Pero en cuanto a los consensos estructurales de respaldo a las acciones indispensables que la fuerza pública y el Estado deben adelantar para alcanzar estos objetivos, parece que la sociedad y el Estado colombiano vivieran en una dualidad, perversa.

Por encima de todo y en todos los lugares del país, la ciudadanía añora y desea febril y fervientemente la seguridad. Los gobernantes en ciernes que aspiran a postular su nombre a consideración del electorado colombiano coinciden todos en que ese debe ser el gran objetivo del Estado. Pero el Estado mismo, la sociedad, el estamento político y sobre todo el estamento judicial, no parecen haber llegado a los consensos conceptuales, filosóficos y legales, que permitan ese objetivo en el cual queremos que se comprometa el Estado y que este tenga éxito real, rápido y duradero.

No existe un consenso a través del espectro político de rechazo, contundente a la violencia y al terrorismo.

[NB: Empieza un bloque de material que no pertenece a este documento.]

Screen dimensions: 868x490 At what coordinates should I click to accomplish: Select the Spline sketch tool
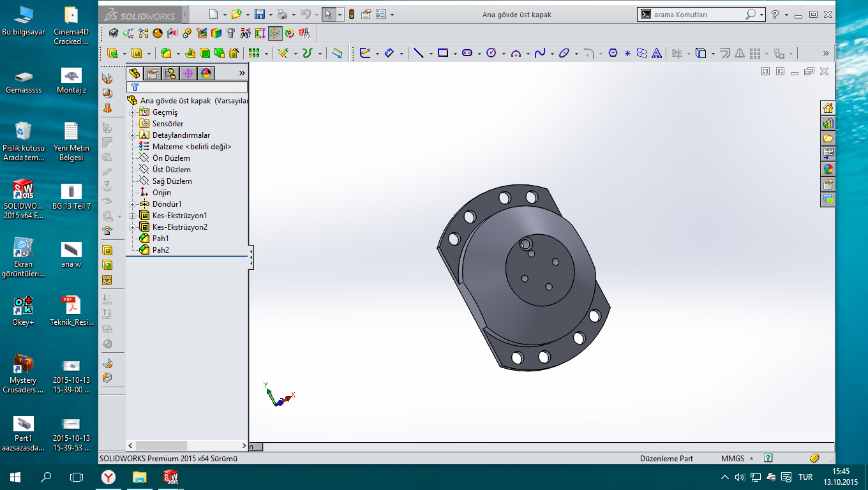click(x=540, y=54)
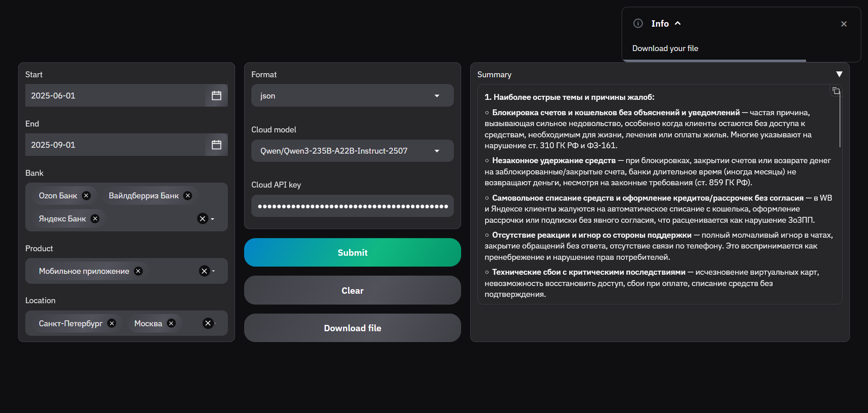Expand the Product selection dropdown
This screenshot has width=868, height=413.
pos(214,271)
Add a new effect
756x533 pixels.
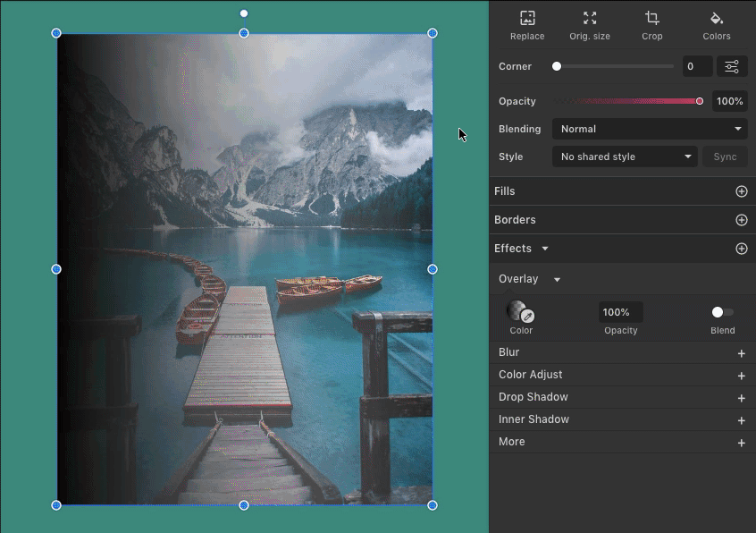click(741, 249)
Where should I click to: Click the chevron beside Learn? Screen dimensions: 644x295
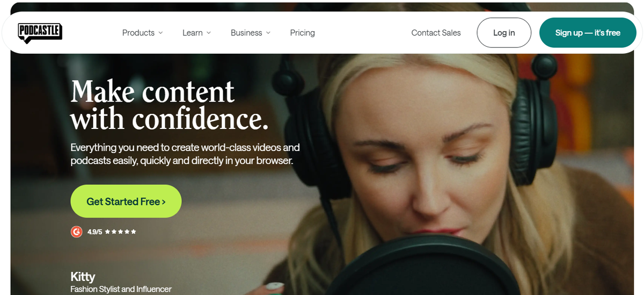pos(208,33)
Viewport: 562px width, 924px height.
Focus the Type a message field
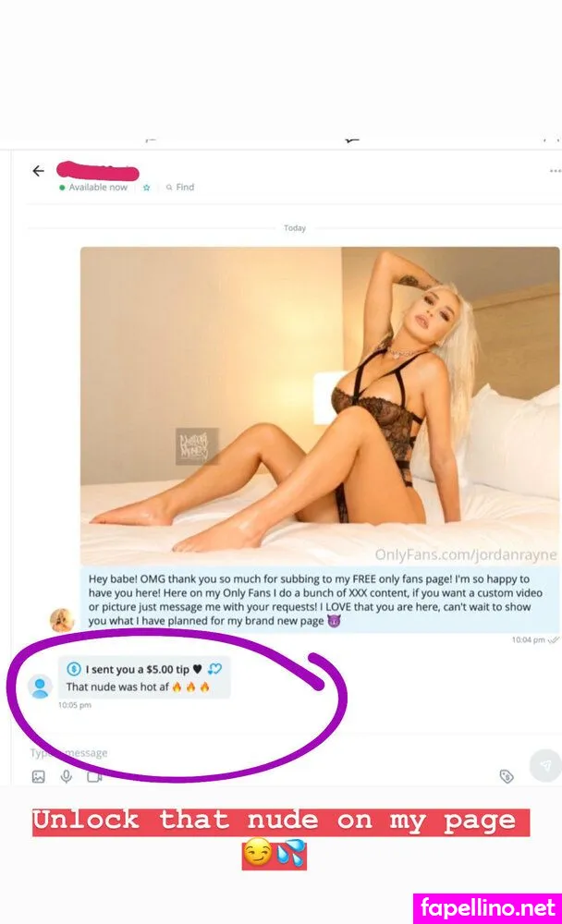point(265,752)
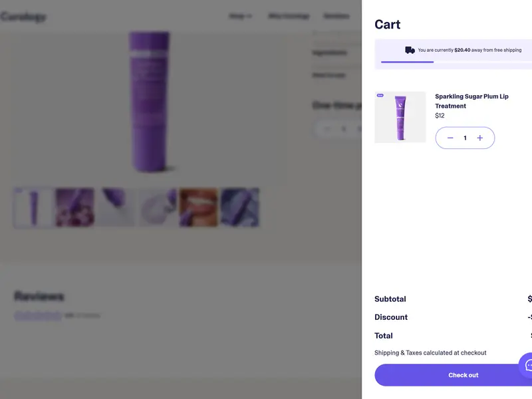Image resolution: width=532 pixels, height=399 pixels.
Task: Select the purple flowers gallery thumbnail
Action: (75, 207)
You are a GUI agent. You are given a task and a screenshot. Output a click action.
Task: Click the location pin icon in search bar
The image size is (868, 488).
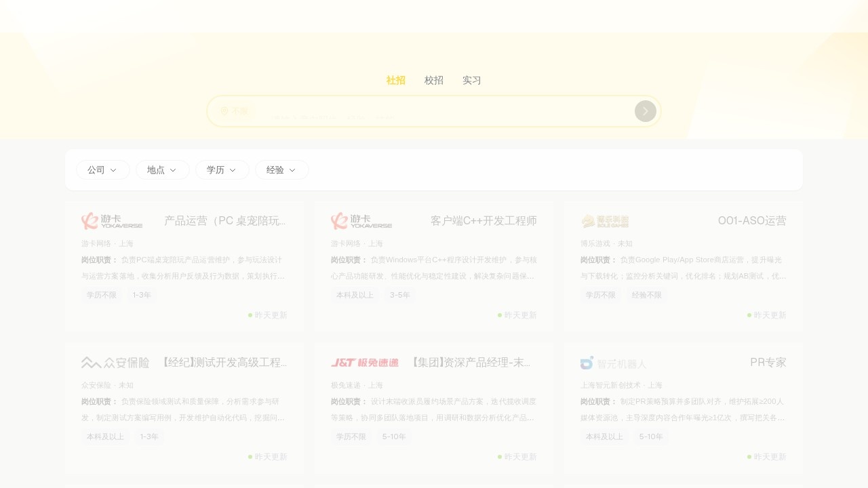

El mito antiguo del delito político sigue siendo mampara o resguardo para que muchos en la clase política justifiquen el accionar de las guerrillas y de los socios mafiosos de las mismas. Las reclamaciones infinitas terminan justificándolo todo. Los silencios cómplices no pueden seguir siendo aceptables frente a las minas antipersona, el reclutamiento de menores, los atentados a la fuerza pública, las violaciones al derecho internacional humanitario, el secuestro o la extorsión. No llegaremos a la ansiada seguridad mientras se siga justificando a los violentos en el marco de un contexto ideológico de extrema izquierda o con la falacia en otras toldas de que las causas objetivas y los pobres quieren o justifican la violencia.

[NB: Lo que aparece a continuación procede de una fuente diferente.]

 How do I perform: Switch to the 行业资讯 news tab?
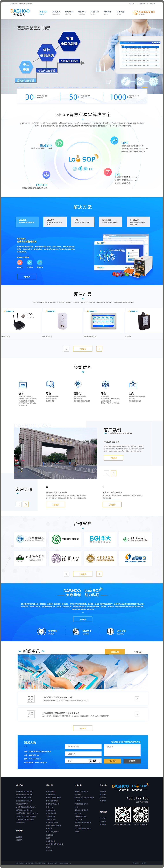pyautogui.click(x=138, y=652)
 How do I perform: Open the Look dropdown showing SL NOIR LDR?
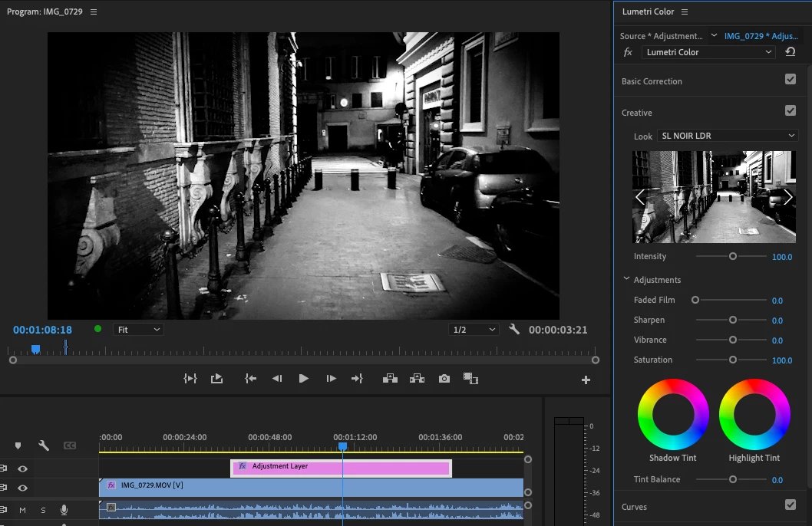pyautogui.click(x=727, y=136)
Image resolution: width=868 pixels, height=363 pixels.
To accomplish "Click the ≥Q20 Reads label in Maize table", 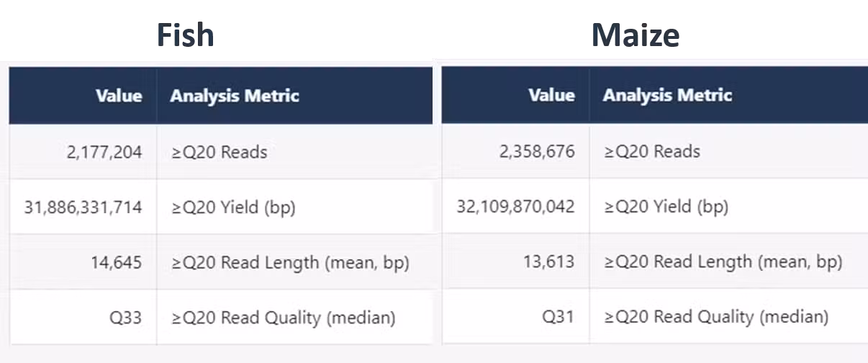I will 651,151.
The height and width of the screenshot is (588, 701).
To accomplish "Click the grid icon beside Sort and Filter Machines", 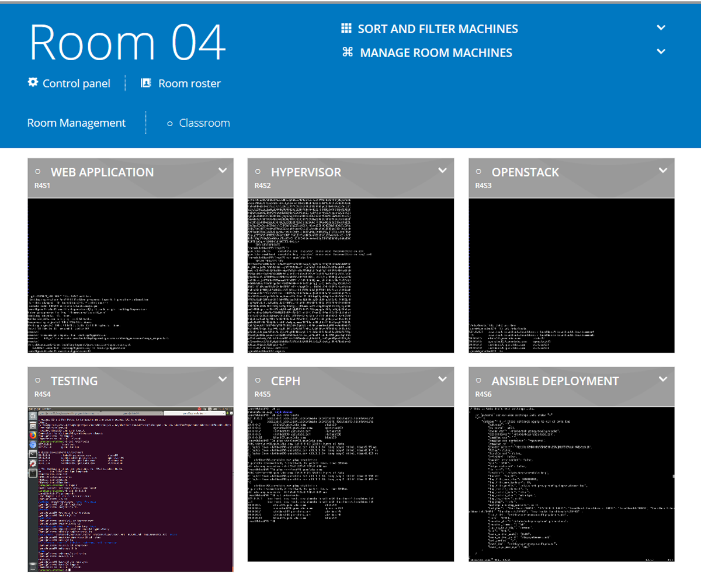I will point(346,27).
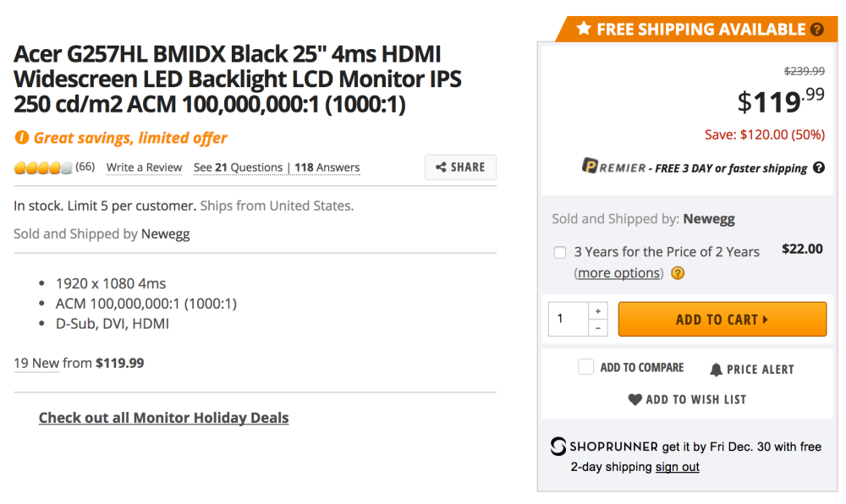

Nuestros jueces, al margen de sus válidas prédicas sobre la congestión judicial y la desprotección en la que se encuentran en muchos casos frente al crimen, en muchos escenarios, y sobre todo en el constitucional, van en contra vía del propósito nacional de la seguridad. No solo por la impunidad y el extremo garantismo, sino que en muchos casos habilitan con sus fallos la expansión de las actividades colaterales al fenómeno de violencia. Habilitan la instrumentalización de las comunidades, debilitan el accionar del Estado condicionándolo, desconfían de manera perenne de la acción de la fuerza pública y caen en un garantismo judicial y penal que hace prácticamente y inocua la aspiración punitiva del Estado. De no mediar un diálogo urgente y amplio con el poder judicial para asegurar que este se alinee con la aspiración social de la seguridad y el deber del Estado de buscarla, todo será inútil. Toda esta urgente aspiración nacional se verá frustrada.

Por otra parte, la instrumentalización de las comunidades es un obstáculo fenomenal para la seguridad. La tolerancia con el cultivo de la coca ha ido creando en muchas zonas del país un nivel de dependencia económica tan amplio que la comunidades, como sucedió en los antiguos paros cocaleros, se pasan al lado de los violentos para impedir la presencia y control territorial por parte de las fuerzas militares. Aquí tambien es urgente otro consenso para rechazar tajantemente la ambigüedad ética de las comunidades.

Finalmente, la ingente cantidad de recursos que la reconquista de la seguridad requerirá hacen indispensable un consenso nacional que involucre el recorte severo del gasto público. No podemos pasar de agache frente al gasto público desmedido, volviendo al facilismo demoledor de una nueva tributaria. Por el contrario, el país necesita es bajar los impuestos de manera significativa, lo cual implica necesariamente eliminar decenas de entidades públicas inútiles y redundantes y terminar cientos de miles de contratos de prestación de servicios que conforman las nóminas paralelas cuyo único propósito y logro es sostener a las élites políticas.

Para estos y otros consensos difíciles se nos está haciendo tarde.